Telecommunications networks coordinate radio access between antennas. Distributed sensors need to timestamp events correctly. Autonomous systems depend on synchronized communication between nodes. Financial systems sequence transactions based on precise timing. Cloud and edge architectures rely on consistent temporal coordination between distributed services.
In all of these environments, synchronization is not a secondary optimization layer. It is part of the operational foundation of the system itself.
Most current synchronization architectures depend on one of two models:
external timing references such as GNSS (GPS, Galileo, GLONASS, BeiDou)
centralized timing distribution systems such as NTP or PTP hierarchies
Under stable conditions, these systems work well.
The problem appears when the environment itself becomes unstable.
GNSS signals can become unavailable, degraded or unreliable. Centralized timing infrastructures introduce dependencies on network availability, IP connectivity and centralized infrastructure components. In degraded environments, distributed systems progressively lose temporal coherence — and once timing coordination begins to drift, operational stability becomes harder to maintain.
In practice, this can affect:
radio coordination between telecom sites
deterministic communication protocols
timestamp integrity
distributed sensing consistency
edge computing coordination
operational continuity during infrastructure degradation
This is the problem INNOV Sync explores experimentally.
The experiments specifically explore:
GNSS-free synchronization
GPS-denied distributed timing
multi-hop clock synchronization without PTP
infrastructure-independent temporal coordination
distributed embedded synchronization continuity
synchronization resilience under degraded communication conditions
Observed synchronization behaviors under constrained distributed conditions
The INNOV Sync Approach
INNOV Sync explores distributed synchronization architectures designed to preserve temporal coherence without permanent dependency on centralized infrastructure or continuous external timing references.
Rather than relying exclusively on a single authoritative timing source, the experimental systems study how distributed infrastructures may maintain stable synchronization behavior across autonomous multi-node environments operating under constrained conditions.

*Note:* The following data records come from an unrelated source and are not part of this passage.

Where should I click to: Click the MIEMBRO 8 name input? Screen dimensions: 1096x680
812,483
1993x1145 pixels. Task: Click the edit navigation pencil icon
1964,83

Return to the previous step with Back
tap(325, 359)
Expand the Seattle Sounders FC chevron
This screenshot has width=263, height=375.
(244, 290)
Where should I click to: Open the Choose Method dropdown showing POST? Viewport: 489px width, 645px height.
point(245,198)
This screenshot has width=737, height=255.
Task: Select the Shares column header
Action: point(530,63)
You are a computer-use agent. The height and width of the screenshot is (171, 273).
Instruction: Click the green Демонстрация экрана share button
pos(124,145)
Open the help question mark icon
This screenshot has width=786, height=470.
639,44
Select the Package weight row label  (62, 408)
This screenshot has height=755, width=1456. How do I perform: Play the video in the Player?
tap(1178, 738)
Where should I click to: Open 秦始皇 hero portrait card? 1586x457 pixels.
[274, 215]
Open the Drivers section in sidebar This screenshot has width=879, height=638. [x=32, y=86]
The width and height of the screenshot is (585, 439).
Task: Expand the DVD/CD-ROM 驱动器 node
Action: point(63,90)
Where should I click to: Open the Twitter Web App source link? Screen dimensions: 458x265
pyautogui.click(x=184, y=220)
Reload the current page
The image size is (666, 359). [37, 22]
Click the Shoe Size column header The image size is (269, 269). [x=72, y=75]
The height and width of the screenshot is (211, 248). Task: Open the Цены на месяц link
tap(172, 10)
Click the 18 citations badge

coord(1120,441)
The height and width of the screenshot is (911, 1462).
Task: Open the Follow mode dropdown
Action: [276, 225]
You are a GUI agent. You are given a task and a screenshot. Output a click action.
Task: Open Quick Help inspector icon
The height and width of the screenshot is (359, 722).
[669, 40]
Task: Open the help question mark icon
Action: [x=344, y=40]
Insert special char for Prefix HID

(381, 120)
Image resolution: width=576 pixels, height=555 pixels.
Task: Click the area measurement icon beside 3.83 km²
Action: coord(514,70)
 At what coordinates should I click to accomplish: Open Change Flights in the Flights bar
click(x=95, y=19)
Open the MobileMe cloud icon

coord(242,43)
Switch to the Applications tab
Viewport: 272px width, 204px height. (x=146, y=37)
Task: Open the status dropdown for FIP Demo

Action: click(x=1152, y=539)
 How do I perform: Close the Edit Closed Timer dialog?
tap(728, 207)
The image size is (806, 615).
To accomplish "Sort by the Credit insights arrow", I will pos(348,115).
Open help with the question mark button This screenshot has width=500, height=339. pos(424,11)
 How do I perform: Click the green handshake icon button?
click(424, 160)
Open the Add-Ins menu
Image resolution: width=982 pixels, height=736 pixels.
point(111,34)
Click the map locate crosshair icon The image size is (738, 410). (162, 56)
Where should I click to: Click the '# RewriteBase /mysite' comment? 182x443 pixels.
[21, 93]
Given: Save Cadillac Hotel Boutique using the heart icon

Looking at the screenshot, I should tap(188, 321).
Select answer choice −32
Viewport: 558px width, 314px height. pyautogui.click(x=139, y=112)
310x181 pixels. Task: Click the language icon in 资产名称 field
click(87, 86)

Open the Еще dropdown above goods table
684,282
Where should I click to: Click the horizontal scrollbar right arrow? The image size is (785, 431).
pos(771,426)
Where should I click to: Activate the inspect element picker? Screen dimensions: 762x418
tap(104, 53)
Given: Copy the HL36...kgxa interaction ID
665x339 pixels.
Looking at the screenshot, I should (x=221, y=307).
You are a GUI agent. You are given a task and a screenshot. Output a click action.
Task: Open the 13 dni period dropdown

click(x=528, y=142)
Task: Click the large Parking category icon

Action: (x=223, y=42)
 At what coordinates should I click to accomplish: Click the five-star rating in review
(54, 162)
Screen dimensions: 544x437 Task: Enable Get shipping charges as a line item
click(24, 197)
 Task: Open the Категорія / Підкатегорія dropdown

The objective is not to replace existing synchronization infrastructures.
GNSS, NTP and PTP remain highly efficient under many operational scenarios.
The objective is instead to explore complementary resilience architectures capable of maintaining distributed coordination when traditional infrastructure assumptions become unreliable.
This becomes particularly relevant in environments such as:
degraded communication environments
infrastructure outages
GNSS-denied conditions
distributed embedded systems
autonomous multi-node infrastructures
constrained operational deployments
The synchronization mechanisms explored within INNOV Sync are currently protected through intellectual property filings initiated in early 2026 covering distributed synchronization, temporal coherence and resilient infrastructure architectures.
Why We Chose Constrained Hardware
One of the easiest ways to demonstrate synchronization performance is to use expensive deterministic hardware under ideal laboratory conditions.
That was not the objective.
INNOV intentionally chose constrained and imperfect environments from the beginning.
The reason is simple:
real operational systems are rarely ideal.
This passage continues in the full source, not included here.